● Vorliegender Text
Entscheidungsstichwort (Thema)
Krankenversicherung. Kostenübernahme von Fahrkosten zur ambulanten ärztlichen Behandlung. Verfassungsmäßigkeit der Krankentransport-Richtlinien
Leitsatz (amtlich)
§ 8 Abs 2 der Krankentransport-Richtlinien (KrTRL) - wonach ein Anspruch auf Erstattung der Kosten für Fahrten zu ambulanten Behandlungen voraussetzt, dass der Patient mit einem durch die Grunderkrankung vorgegebenen Therapieschema behandelt wird, das eine hohe Behandlungsfrequenz aufweist, und dass diese Behandlung oder der zu dieser Behandlung führende Krankheitsverlauf den Patienten in einer Weise beeinträchtigt, dass eine Beförderung zur Vermeidung von Schaden an Leib und Leben unerlässlich ist - verstößt auch dann nicht gegen höherrangiges Recht, soweit dies zur Folge hat, dass bedürftige Versicherte trotz krankheitsbedingter Notwendigkeit einer Fahrt von der Übernahme der damit verbundenen Kosten durch die gesetzliche Krankenversicherung ausgeschlossen sind. Versicherte, die nicht im Stande sind, für einen nicht anderweitig zu deckenden unabweisbaren Mehrbedarf in Folge krankheits- bzw behandlungsbedingter Fahrten aus eigener Kraft aufzukommen, können in diesen Fällen ergänzende Leistungen der Sozialhilfe oder der Grundsicherung für Arbeitssuchende beantragen.
Tenor
I. Die Klage wird abgewiesen.
II. Außergerichtliche Kosten sind nicht zu erstatten.
Tatbestand
Zwischen den Beteiligten ist streitig, ob die Beklagte verpflichtet ist, dem Kläger die Fahrkosten zur ambulanten ärztlichen Behandlung in der C.-Klinik B. zu erstatten.
Der 1944 geborene und bei der Beklagten gesetzlich krankenversicherte Kläger hatte sich im Oktober 2003 bei einem Fahrradsturz die rechte Hand verletzt. In der Folge entwickelte sich eine Sudeck'sche Reflexdystrophie mit erheblichen therapieresistenten Schmerzen und Steifigkeit im rechten Handgelenk, den Fingern, dem Ellenbogen und der Schulter sowie eine Kapsulitis mit Impingement der rechten Schulter. Der Kläger ist aus diesem Grund anerkannt als Behinderter mit einem Grad der Behinderung von 40 und bezieht eine Rente wegen verminderter Erwerbsfähigkeit.
Am 12.06.2005 überwies der behandelnde Facharzt für Chirurgie/Unfallchirurgie Dr. med. G. den Kläger zur Abklärung einer operativen Handgelenksrevision und Schultergelenksdekompression an das Muskuloskeletale Zentrum der C.-Klinik in B.

● Inhalt des Datensatzes

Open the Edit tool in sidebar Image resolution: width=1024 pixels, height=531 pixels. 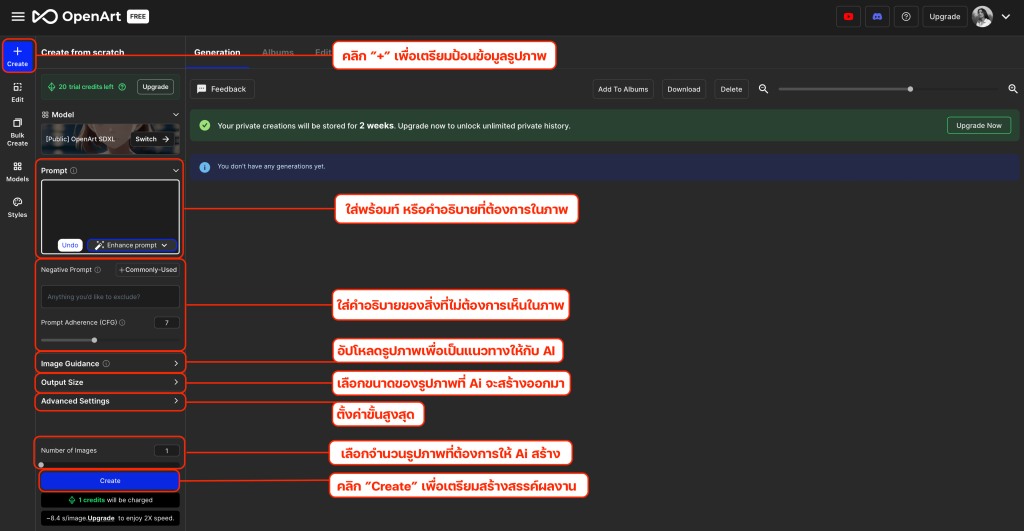click(17, 92)
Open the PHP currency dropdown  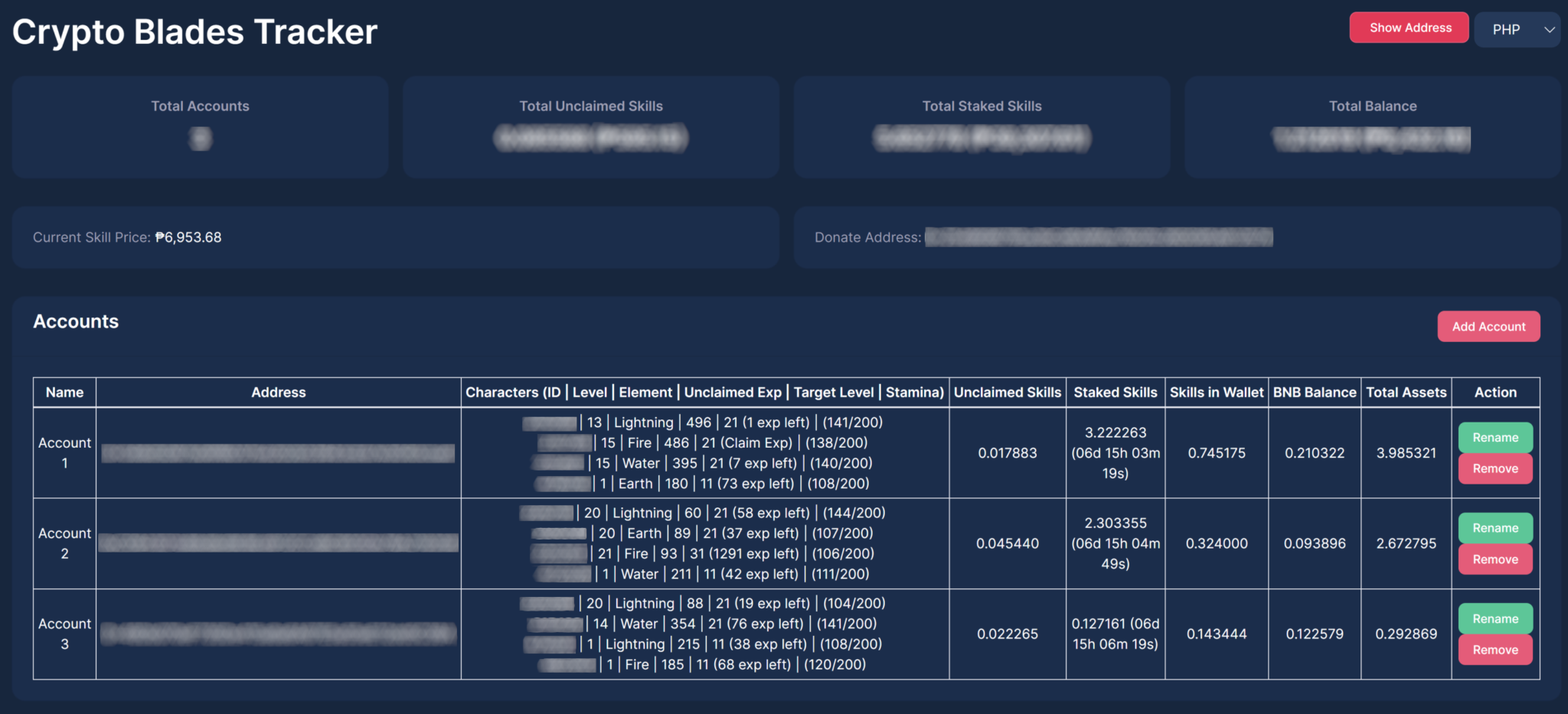[1517, 30]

● Arbeitsauftrag 1
Erklären Sie in ein bis drei Sätzen anhand der Entscheidung zu den Fahrkosten, weshalb der Kläger als Behinderter anerkannt ist und eine Rente wegen verminderter Erwerbsfähigkeit bezieht.
● Arbeitsauftrag 2
Setzen Sie die Entscheidung zu den Fahrkosten im Anschluss an ihren letzten Satz fort.

● Lösung 1
Der Kläger verletzte sich im Oktober 2003 bei einem Fahrradsturz die rechte Hand. Daraus entwickelte sich eine Sudeck'sche Reflexdystrophie mit erheblichen therapieresistenten Schmerzen und Steifigkeit im rechten Handgelenk, den Fingern, dem Ellenbogen und der Schulter sowie eine Kapsulitis mit Impingement der rechten Schulter. Aus diesem Grund ist er mit einem Grad der Behinderung von 40 anerkannt und bezieht die Rente.

● Lösung 2
Am 05.07.2005 erkundigte sich der Kläger in der Geschäftsstelle Bautzen der Beklagten mündlich nach der Übernahme der Kosten für die Fahrt zur ärztlichen Vorstellung in B. Ausweislich eines Aktenvermerks der Beklagten habe er keinen Schwerbehindertenausweis mit Merkzeichen oder einen Nachweis über eine Pflegestufe vorlegen können, woraufhin ihm bei der Vorsprache eine "allgemeine Information lt. Leistungsrecht" erteilt worden sei.
Gegen die darin liegende Ablehnung seines Leistungsbegehrens wandte sich der Kläger noch mit seinem Widerspruch vom selben Tag, der zusammen mit der Kopie eines Überweisungsschein vom 04.07.2005 bei der Beklagten am 07.07.2005 einging. Er selbst könne die Kosten der Fahrt aus dem ihm zur Verfügung stehenden Krankengeld von monatlich nur 327,00 EUR nicht aufbringen.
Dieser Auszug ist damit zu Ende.